Well, that picked my interest so I just spent a lunch break on it. Running the following using the process function attached (which uses FEX circfit): process( 'WHL_20mm.PNG' ) ;
process( 'WHR_10mm_1.PNG' ) ;
we get
I wrote the code too quickly but you should still see what I am doing based on the few comments.
Just a few explanations as I have 5 minutes free:
- For the inner rings (upper and lower), we use a convolution of the derivative along the y axis based on a square kernel. You can see this as a moving average in 2D that smooths things up.
- We split the image in two blocks based on the position of the largest positive derivative (going from dark (low values) to bright (high values) means positive derivative), analyzing the sum per row of the smoothed out derivative (which is more stable than the central vertical line that I used in the previous version). This assumes that the sleeve(?) is always brighter than the rest. We could find another approach if it's not the case.

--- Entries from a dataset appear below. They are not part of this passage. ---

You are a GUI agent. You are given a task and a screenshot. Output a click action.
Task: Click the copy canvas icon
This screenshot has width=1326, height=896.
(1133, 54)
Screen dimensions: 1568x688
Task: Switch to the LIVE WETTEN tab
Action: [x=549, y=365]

- We then limit the analysis to the lower block that contains the inner rings.
- We find the red points by taking locations with the largest positive derivative derivatives given a factor for thresholding (e.g. 0.9 * max). We optimize this factor to have a large enough number of points and a minimal variance of their y coordinates.
- We find the blue points by taking locations with the largest negative derivative derivatives given a factor for thresholding (e.g. 0.9 * min). We optimize this factor to have a large enough number of points and a minimal variance of their y coordinates.
- We fit circles to these sets of points and compute the mean of their centers coordinates.
- For the outer ring we process the upper block now.
- Given the low contrast, we try to spot regions where there is the most important variation (positive or negative) in the derivative along the y axis.
- For this we perform a convolution of the absolute value of the derivative using a column vector kernel and we compute the max per column.
- Then we look for a "good" frame (delineated by vertical boundaries) and for points in each column whose values are above a given threshold (e.g. 0.9 * max per column).
- We find green points by optimizing three parameters which are the factor for thresholding and the frame boundaries, using an objective function that targets minimal variance of y coordinates while keeping enough points.
- Finally, as this set of points is not well suited for fitting a circle (x0,y0,r), we use the mean x0 and y0 defined by the red and blue circles, and we find an r that minimizes some objective function.
Note that it looks cool, but I know nothing about image processing, so if the purpose is to learn correct image processing you should really investigate the other solutions.